EXERCISE GOAL: Scan the listing below and copy each line holding the word "dropdown".

THE INPUT:
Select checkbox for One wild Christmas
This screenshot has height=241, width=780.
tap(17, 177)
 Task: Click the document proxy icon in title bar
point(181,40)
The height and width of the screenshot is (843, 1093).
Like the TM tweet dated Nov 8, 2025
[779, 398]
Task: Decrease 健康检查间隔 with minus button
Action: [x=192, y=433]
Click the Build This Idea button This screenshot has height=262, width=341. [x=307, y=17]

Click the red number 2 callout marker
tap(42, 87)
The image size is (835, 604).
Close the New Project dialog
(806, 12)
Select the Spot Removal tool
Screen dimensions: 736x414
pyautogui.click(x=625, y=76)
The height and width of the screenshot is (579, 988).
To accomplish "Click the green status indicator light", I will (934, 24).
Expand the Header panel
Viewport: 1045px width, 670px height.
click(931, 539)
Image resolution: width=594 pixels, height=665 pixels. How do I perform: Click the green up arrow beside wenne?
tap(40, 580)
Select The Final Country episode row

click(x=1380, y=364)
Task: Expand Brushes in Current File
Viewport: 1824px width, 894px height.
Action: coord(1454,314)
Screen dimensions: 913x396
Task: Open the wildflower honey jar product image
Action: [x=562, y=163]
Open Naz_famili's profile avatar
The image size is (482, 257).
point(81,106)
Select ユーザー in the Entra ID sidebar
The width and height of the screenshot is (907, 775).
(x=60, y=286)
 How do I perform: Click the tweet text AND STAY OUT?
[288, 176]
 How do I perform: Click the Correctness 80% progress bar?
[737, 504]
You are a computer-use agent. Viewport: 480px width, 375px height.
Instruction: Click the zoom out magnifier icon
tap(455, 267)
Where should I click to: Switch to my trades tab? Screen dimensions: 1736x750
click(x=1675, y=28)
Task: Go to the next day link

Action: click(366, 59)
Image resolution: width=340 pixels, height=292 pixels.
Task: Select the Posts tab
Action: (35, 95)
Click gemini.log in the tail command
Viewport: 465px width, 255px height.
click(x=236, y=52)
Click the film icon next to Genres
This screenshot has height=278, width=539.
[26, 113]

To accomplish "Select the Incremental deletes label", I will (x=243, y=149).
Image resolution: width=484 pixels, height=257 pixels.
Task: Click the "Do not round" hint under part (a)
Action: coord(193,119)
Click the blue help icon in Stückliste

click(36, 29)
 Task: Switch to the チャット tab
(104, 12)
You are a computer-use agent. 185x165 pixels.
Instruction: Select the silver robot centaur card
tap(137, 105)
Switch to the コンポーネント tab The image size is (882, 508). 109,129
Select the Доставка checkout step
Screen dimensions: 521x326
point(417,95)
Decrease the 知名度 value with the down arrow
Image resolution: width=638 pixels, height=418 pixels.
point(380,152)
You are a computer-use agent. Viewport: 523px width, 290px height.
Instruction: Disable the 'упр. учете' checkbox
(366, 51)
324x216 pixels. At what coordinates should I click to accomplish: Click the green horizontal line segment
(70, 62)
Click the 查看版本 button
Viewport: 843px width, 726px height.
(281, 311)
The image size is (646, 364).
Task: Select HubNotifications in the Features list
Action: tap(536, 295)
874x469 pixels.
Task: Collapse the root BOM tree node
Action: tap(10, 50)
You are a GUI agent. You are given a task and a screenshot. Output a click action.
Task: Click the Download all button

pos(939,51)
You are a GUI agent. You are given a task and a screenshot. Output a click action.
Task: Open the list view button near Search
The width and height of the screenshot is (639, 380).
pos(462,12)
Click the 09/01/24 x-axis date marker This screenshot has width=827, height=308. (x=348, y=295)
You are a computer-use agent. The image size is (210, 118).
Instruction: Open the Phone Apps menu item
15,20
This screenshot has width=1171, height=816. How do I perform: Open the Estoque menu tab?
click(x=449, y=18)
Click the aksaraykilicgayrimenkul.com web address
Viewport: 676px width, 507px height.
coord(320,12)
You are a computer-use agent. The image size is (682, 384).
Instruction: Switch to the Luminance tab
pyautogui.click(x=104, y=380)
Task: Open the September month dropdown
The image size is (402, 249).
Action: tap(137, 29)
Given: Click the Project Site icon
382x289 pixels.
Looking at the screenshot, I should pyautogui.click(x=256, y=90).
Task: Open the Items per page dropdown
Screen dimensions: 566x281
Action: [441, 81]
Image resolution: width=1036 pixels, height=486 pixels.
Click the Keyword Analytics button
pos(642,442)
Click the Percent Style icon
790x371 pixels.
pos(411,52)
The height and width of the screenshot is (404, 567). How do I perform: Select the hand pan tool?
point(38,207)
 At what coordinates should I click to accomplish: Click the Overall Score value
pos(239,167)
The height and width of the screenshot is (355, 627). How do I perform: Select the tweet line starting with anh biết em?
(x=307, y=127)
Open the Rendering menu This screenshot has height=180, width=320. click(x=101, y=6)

COMPLETED EXERCISE:
Task: Open the September month dropdown
Task: Open the Items per page dropdown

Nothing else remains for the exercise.